→ **Records for this task**:
___

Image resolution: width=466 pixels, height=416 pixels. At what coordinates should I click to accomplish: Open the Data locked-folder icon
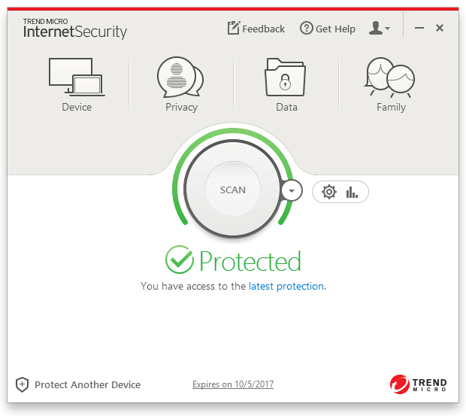[286, 76]
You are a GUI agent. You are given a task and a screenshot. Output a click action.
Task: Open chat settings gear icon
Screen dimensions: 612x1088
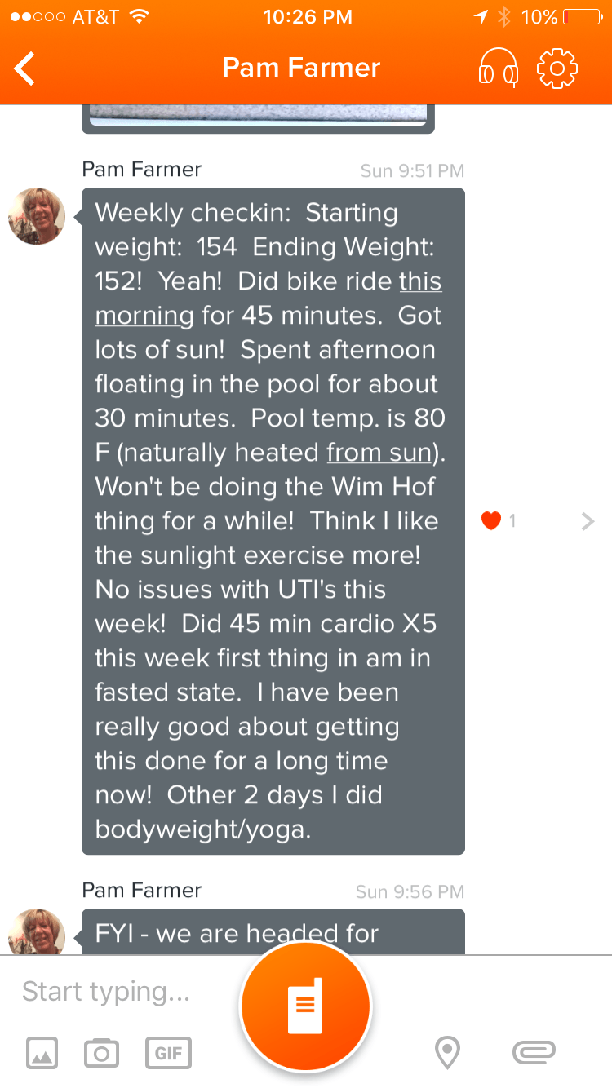(557, 68)
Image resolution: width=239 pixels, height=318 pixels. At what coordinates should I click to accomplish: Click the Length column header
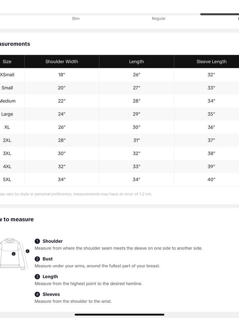(136, 62)

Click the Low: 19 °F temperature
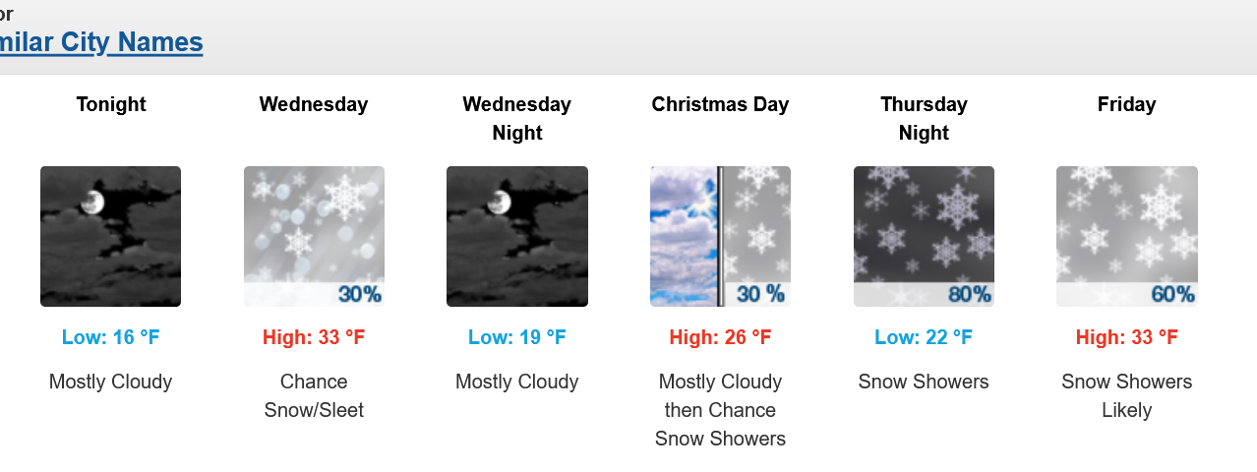click(517, 337)
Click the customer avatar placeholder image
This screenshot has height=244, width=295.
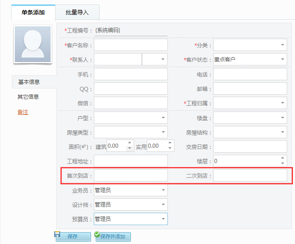point(33,44)
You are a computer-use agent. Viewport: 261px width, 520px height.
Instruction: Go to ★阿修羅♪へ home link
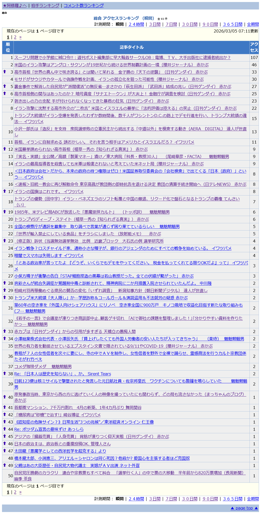pos(15,6)
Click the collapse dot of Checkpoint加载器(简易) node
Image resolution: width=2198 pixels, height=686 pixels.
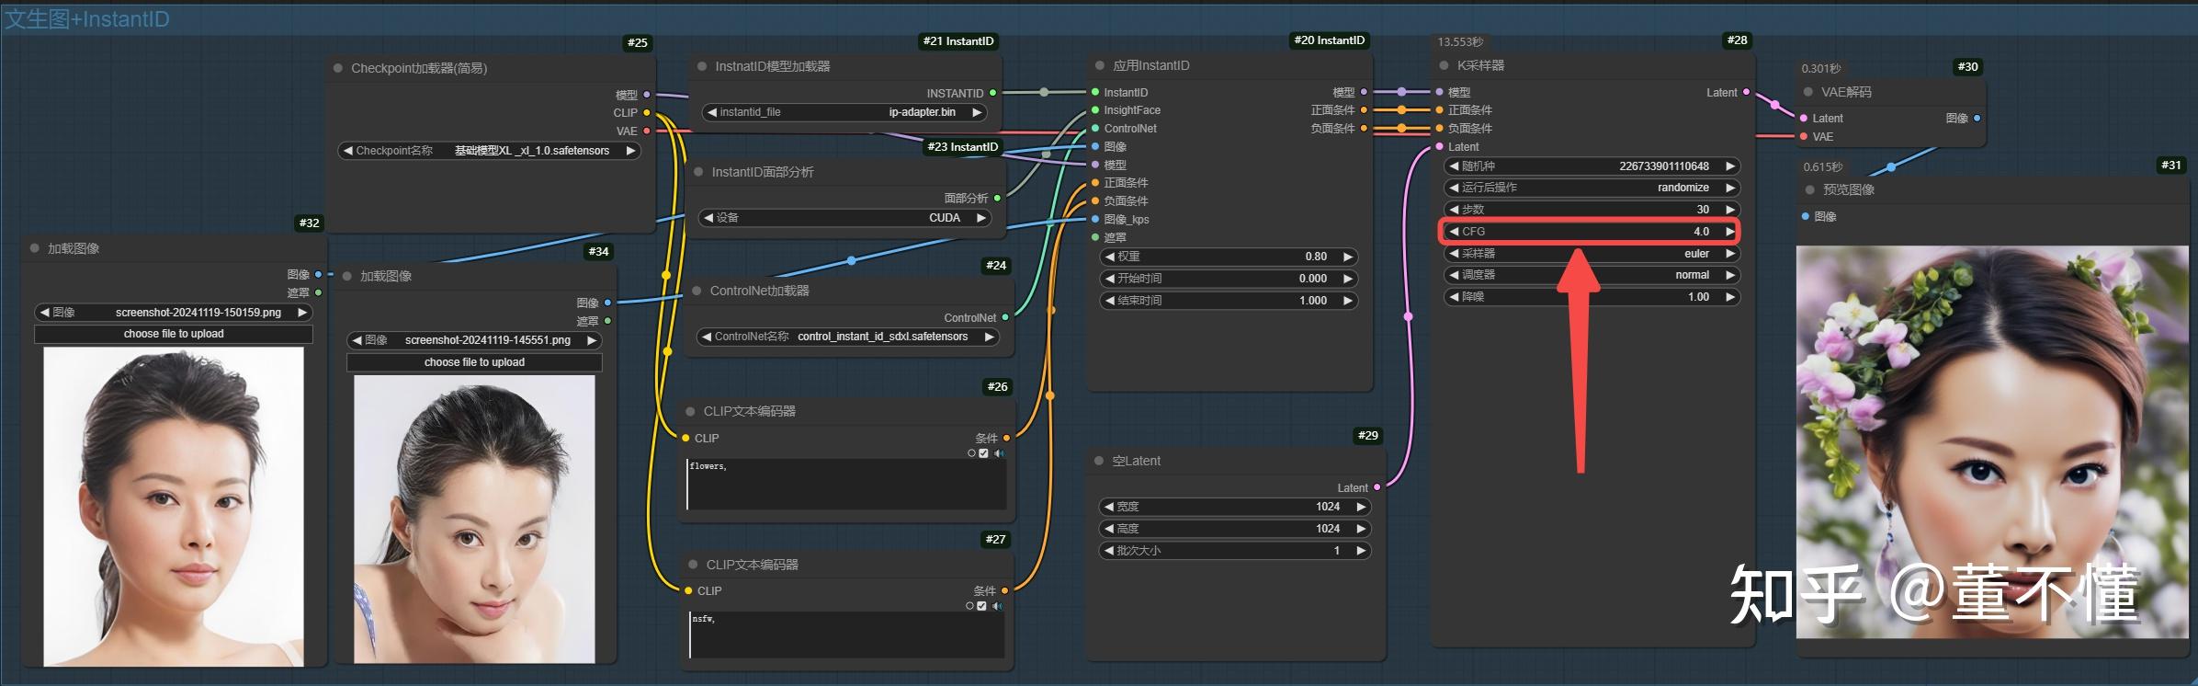(337, 68)
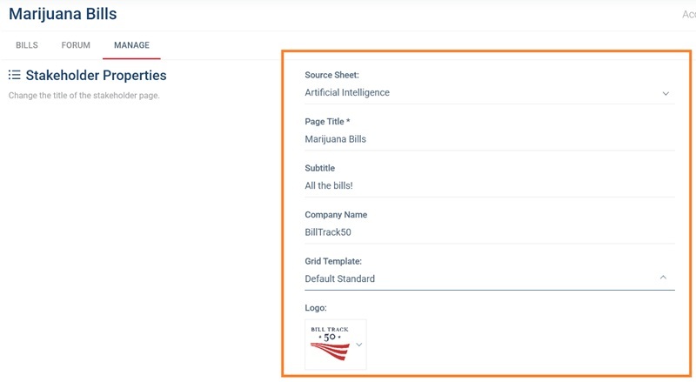
Task: Click the Logo label
Action: pos(316,308)
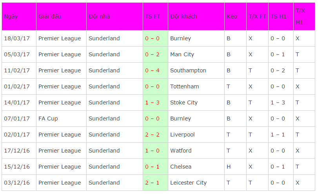Click the Giải đấu column header
Image resolution: width=318 pixels, height=194 pixels.
[61, 16]
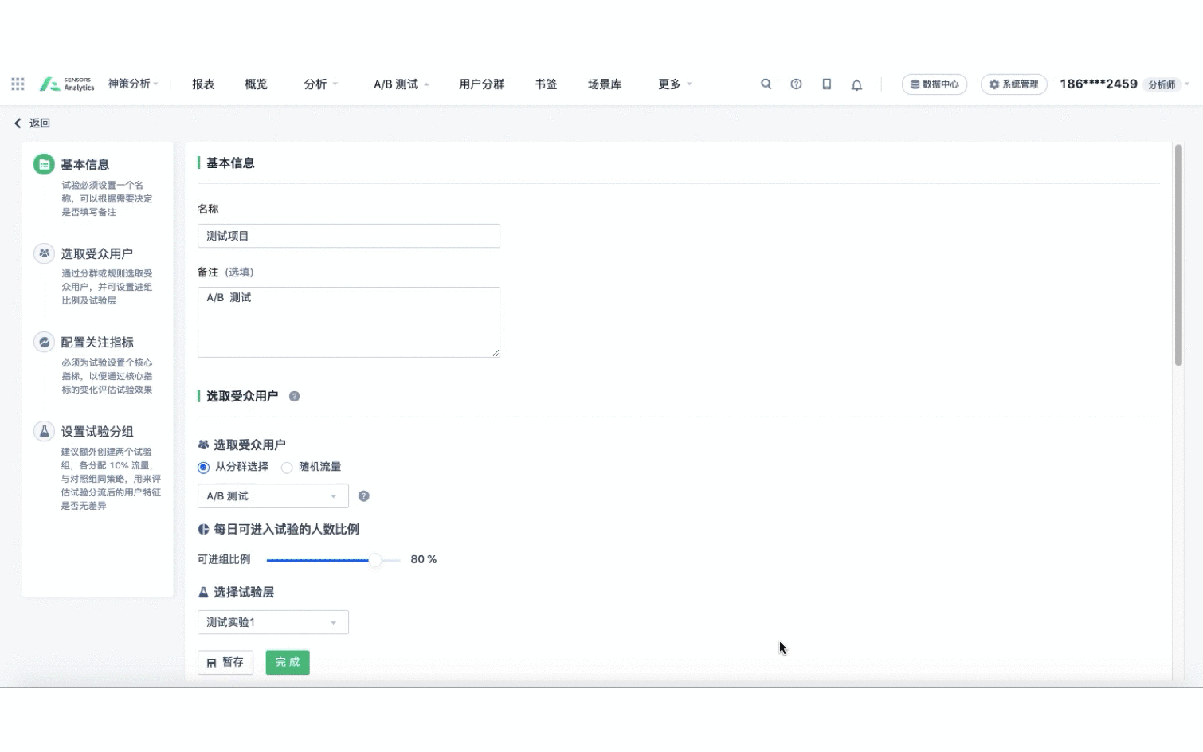Go to 用户分群 in top navigation

pos(481,84)
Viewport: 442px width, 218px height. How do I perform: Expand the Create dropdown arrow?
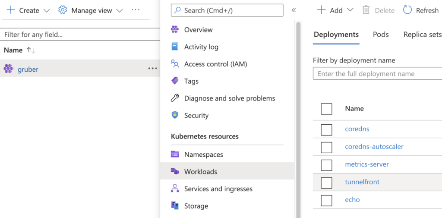click(47, 11)
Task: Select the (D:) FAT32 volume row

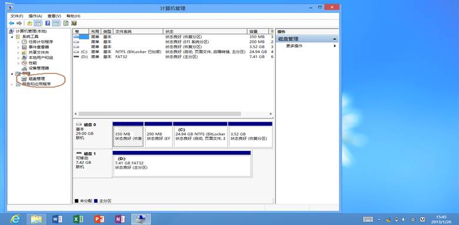Action: click(173, 56)
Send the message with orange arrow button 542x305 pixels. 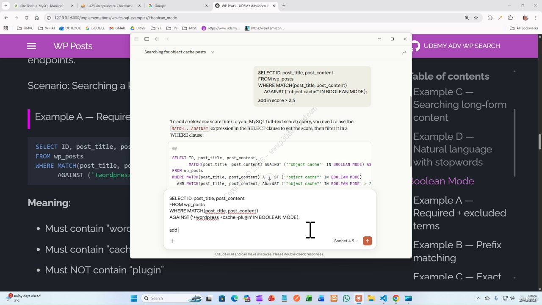367,241
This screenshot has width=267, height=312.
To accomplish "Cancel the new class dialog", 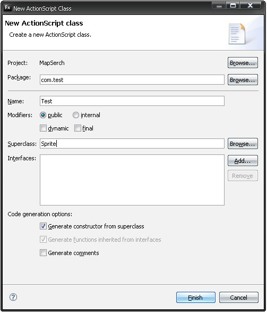I will pos(239,298).
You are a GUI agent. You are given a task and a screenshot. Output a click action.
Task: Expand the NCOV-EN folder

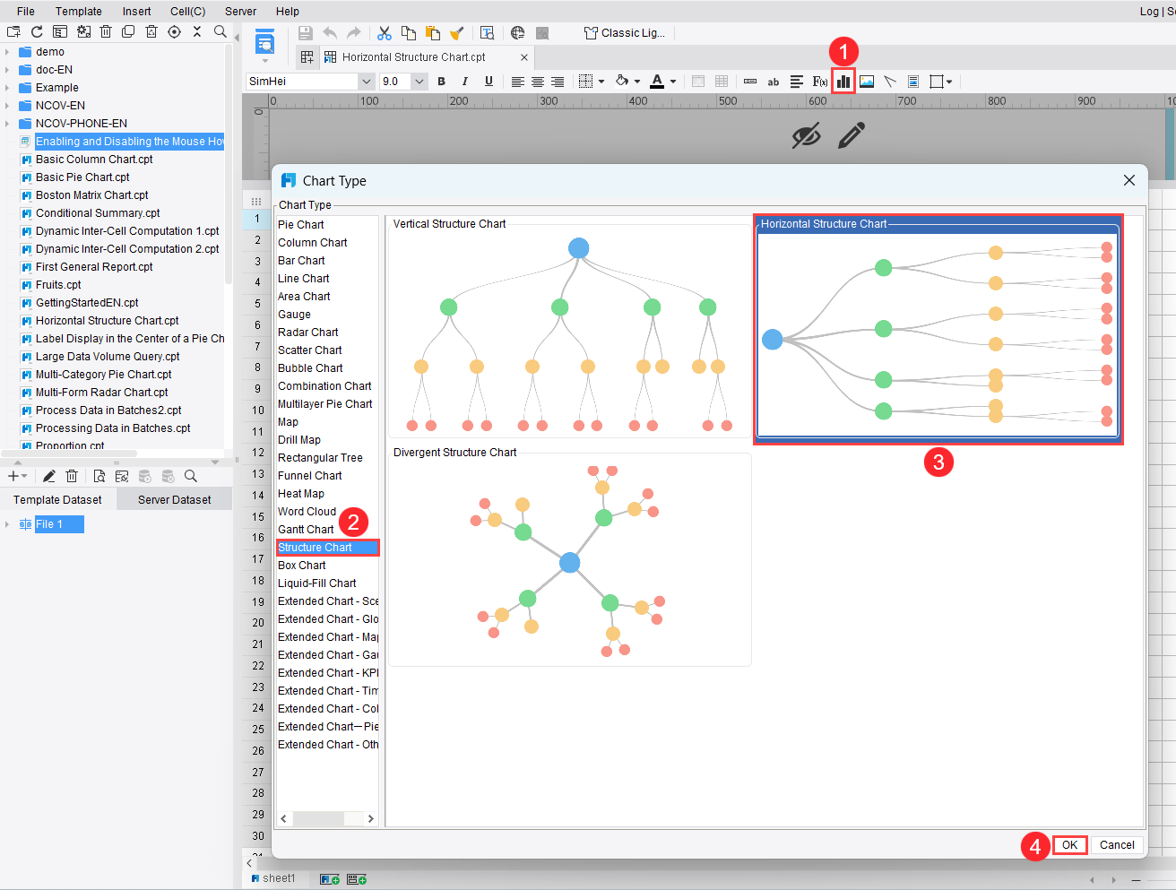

___

→ **Work required**: Print the data above exactly, from its first line to the line bearing "Click the customer avatar placeholder image" inclusive, and keep pictures out of the result.

→ **Result for this task**:
Image resolution: width=466 pixels, height=416 pixels. At what coordinates should I click to accomplish: Open the Data locked-folder icon
[286, 76]
You are a GUI agent. You are given a task and a screenshot. Output a click action.
Task: Open chat settings gear icon
Screen dimensions: 612x1088
(557, 68)
Image resolution: width=239 pixels, height=318 pixels. At what coordinates should I click to accomplish: Click the Length column header
(136, 62)

Click the Low: 19 °F temperature
click(517, 337)
Click the customer avatar placeholder image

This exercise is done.